ACCEPTANCE AND REJECTION OF COOKIES
By continuing to browse this site, closing the information wrapper or clicking anywhere on the page or scrolling down to highlight further content, you accept the Cookie Policy and will be setting and collecting cookies. If you do not accept cookies by abandoning the session, any cookies already stored locally in your browser will remain stored there but will no longer be read or used by us until you accept the Policy at a later date. You will always be able to remove these cookies at any time using the methods mentioned.


INFORMATION ON THE USE OF FORMS

Dear data subject, we would like to inform you that the ‘European Regulation 2016/679 on the protection of individuals with regard to the processing of personal data and on the free movement of such data’ (hereinafter ‘GDPR’) provides for the protection of persons and other subjects with regard to the processing of personal data. Savifin srl, in its capacity as ‘Data Controller’, in accordance with Article 13 of the GDPR, therefore, provides you with the following information:

A. CATEGORIES OF DATA
Savifin srl will process the personal data entered in the forms on the site.

B. PROTECTION OF PERSONAL DATA
The personal data which Savifin srl will be in possession of are collected directly from the person concerned when filling in the forms on the site.

C. DATA CONTROLLER
The data controller is:
Savifin srl
Via Desio, 47/49 – 20813 Bovisio Masciago (MB)
VAT NO. 00732010962
please contact info@gruppoformenti.it

D. CONTACT DETAILS OF THE D.P.O.
the holder does not need to appoint a D.P.O.

E. PURPOSE OF DATA PROCESSING AND LEGAL BASIS
The processing of your data, collected and archived in relation to the completion of the forms, has the legal basis of your consent and is carried out for the purposes indicated (e.g., requesting information, providing the assistance and technical support services requested, commercial profiling activities, personnel selection, etc.).

F. RECIPIENTS OF THE DATA
To the extent relevant to the purposes of processing indicated, your data may be communicated to partners, consultancy firms, private companies, appointed as Data Processors by the Data Controller. Your data will not be disseminated in any way. The Data Controllers and Data Processors are duly identified in the Privacy Document, which is updated periodically.

G. TRANSFER OF DATA TO OTHER COUNTRIES
The data collected are not communicated to the Controller’s foreign associates or Processors located in third countries.

H. RETENTION PERIOD
The data collected will be stored for a period of time not exceeding the fulfilment of the purposes for which they are processed (‘principle of storage limitation’, Art.5, GDPR) or according to the deadlines provided for by law. Verification of the obsolescence of stored data in relation to the purposes for which they were collected is carried out periodically.

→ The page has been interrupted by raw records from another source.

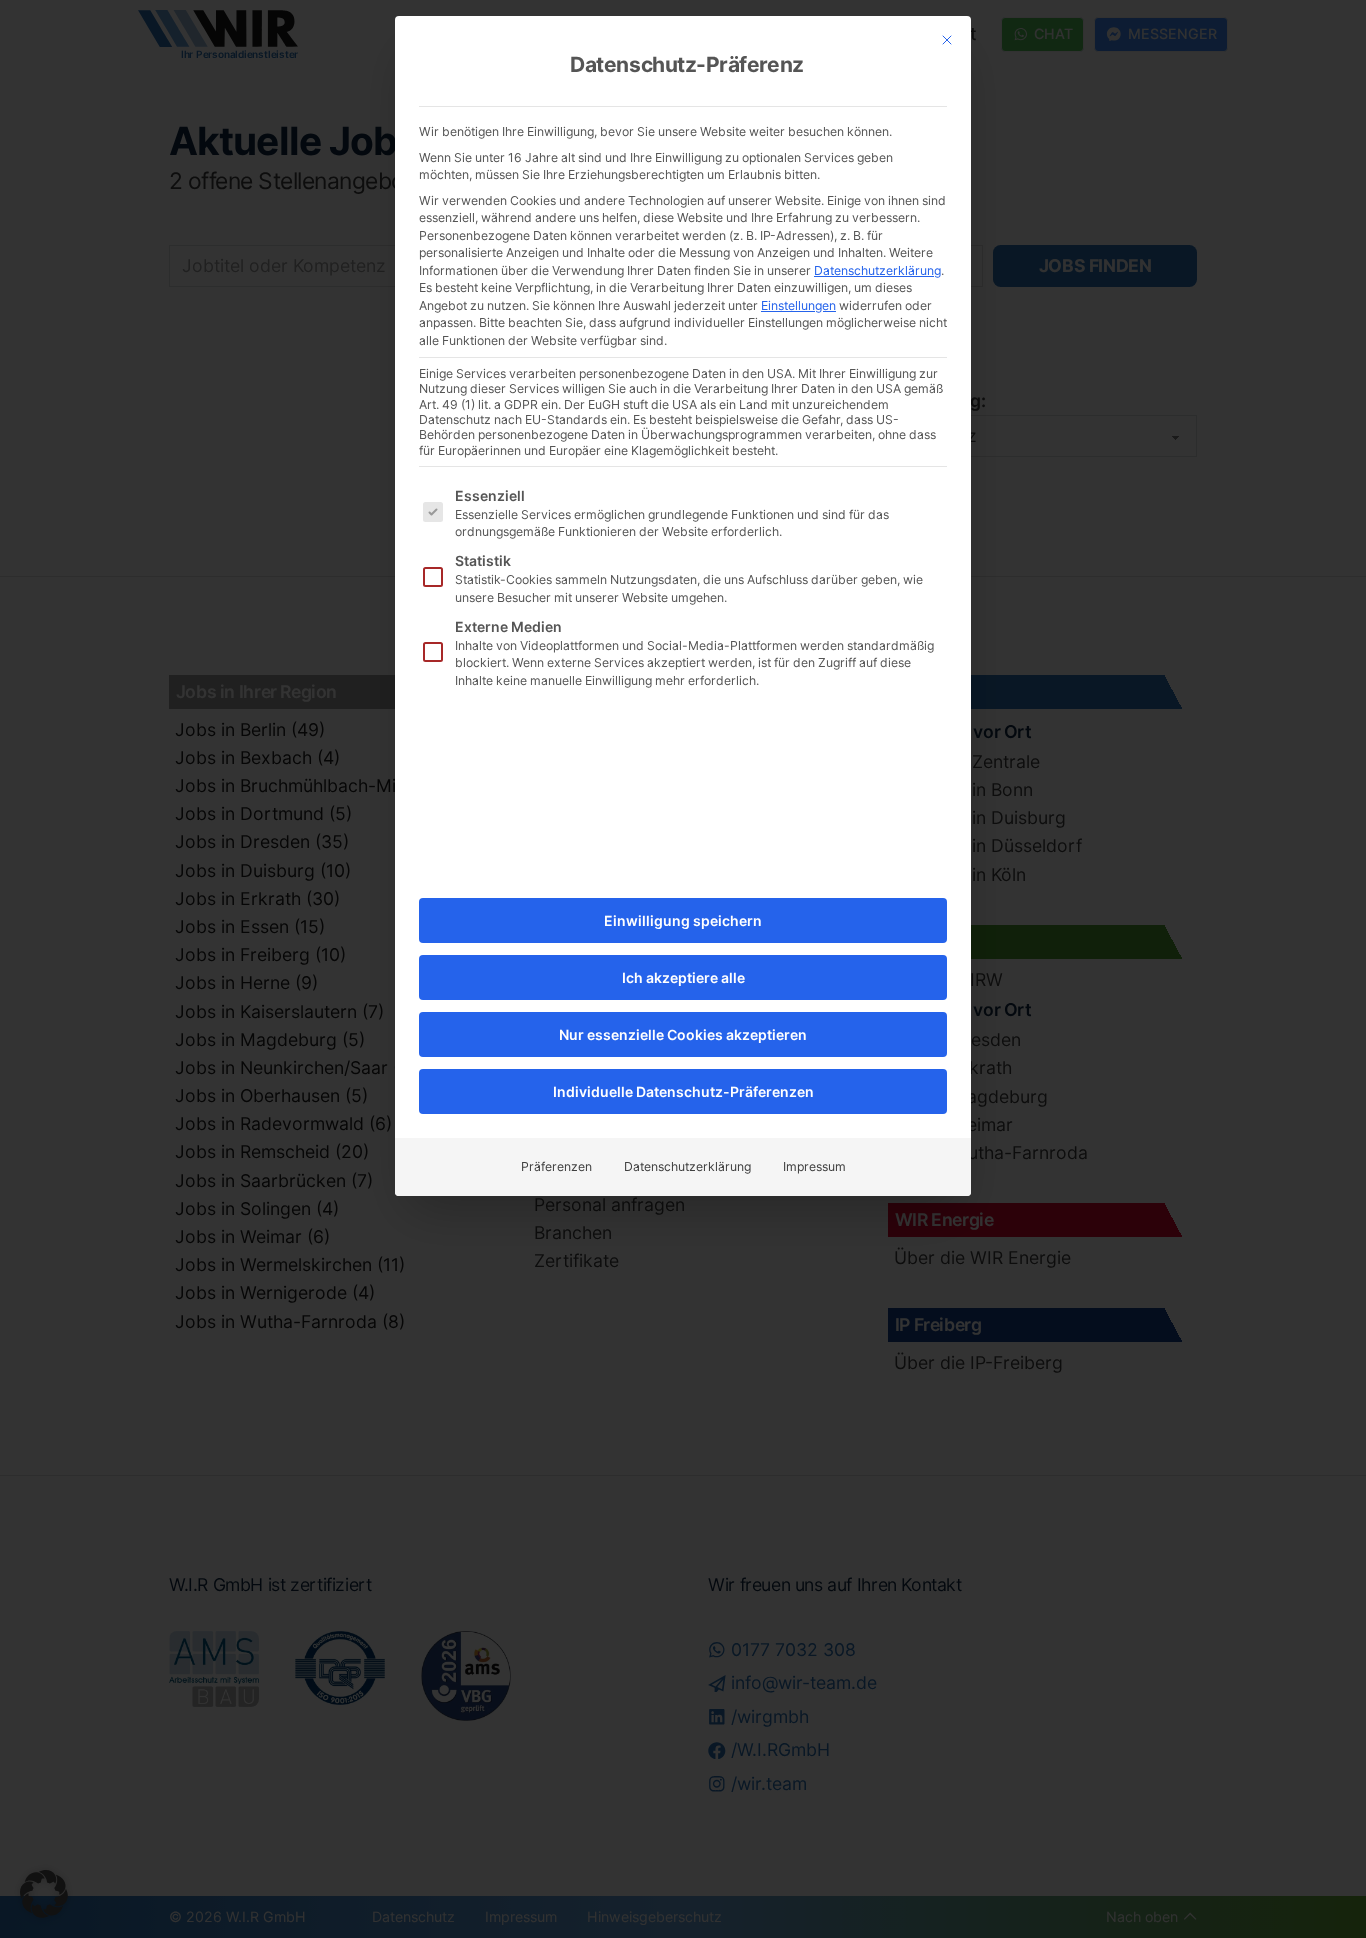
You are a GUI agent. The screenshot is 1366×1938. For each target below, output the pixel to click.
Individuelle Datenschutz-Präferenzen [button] (683, 1091)
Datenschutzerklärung (877, 270)
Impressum (814, 1166)
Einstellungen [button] (798, 305)
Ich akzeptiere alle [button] (683, 977)
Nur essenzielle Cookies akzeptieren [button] (683, 1034)
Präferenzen (556, 1166)
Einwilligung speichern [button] (683, 920)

I. RIGHTS OF THE DATA SUBJECT
The data subject is always entitled to request from the Data Controller access to his/her data, rectification or erasure thereof, restriction of processing or the possibility to object to processing, to request data portability, to withdraw consent to processing by asserting these and other rights provided for by the GDPR by simple communication to the Data Controller. The data subject may also file a complaint with a supervisory authority.

J. WHETHER OR NOT CONSENT IS COMPULSORY
We would like to inform you that the provision of data is optional for some fields and compulsory for others (marked with an asterisk) and that failure to provide this data will result in the forms not being sent.

K. DATA PROCESSING METHODS
The personal data you provide will be processed in compliance with the above-mentioned legislation and with the confidentiality obligations that govern the Controller’s activities. The data will be processed both by electronically and in hard copy or on any other suitable medium, in compliance with appropriate technical and organisational security measures provided for by the GDPR.